U.S.
Bases Out Now!

TELL BUSH AND CONGRESS: NO U.S. MILITARY BASES IN THE CZECH REPUBLIC AND POLAND!

We need funds for peoples needs, not for war and occupation.

Sign the Petition!

The Pentagon is planning to build U.S. missile bases and radar stations in the Czech Republic and Poland. A majority of the population in both countries is opposed to this dangerous military escalation. I stand in solidarity with them in opposing this reckless warlike move.

In both countries there is an effort to ram through the decision to allow the U.S. bases despite thousands of petitions, mass calls for a national referendum and wide protests. Millions of people are concerned about the opening of a new cold war and a new arms race.

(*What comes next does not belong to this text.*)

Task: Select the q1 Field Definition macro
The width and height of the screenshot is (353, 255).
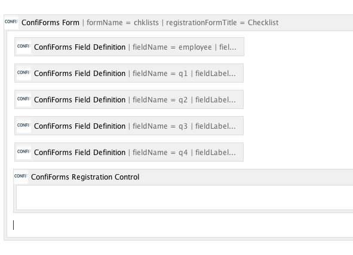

President Bush has just submitted the largest military budget in history. U.S. military spending surpasses $1 million a minute – every day of the year. Desperately needed social programs for health, education, housing and the environment are being cut, to pay for a brutal war in Iraq, new bases and new threats of endless war.

I support the right of the people of the Czech Republic and Poland to oppose U.S. bases on their soil.

I support their just and democratic demand for a national referendum on this issue.

We need funds for peoples needs, not for war and occupation.

No to bases:
Join the Campaign Against the Expansion of U.S. militarism

Growing opposition to U.S. militarism is having an impact on the Pentagon's aggressive war plans far beyond Iraq.

An example of the changing mood can be seen in the mass movement opposing proposed new U.S. bases in the Czech Republic and Poland.

In recent polls a clear majority of the population of those countries is opposed to U.S. bases there. By an overwhelming majority, people are demanding the right to decide on this dangerous escalation in a national referendum.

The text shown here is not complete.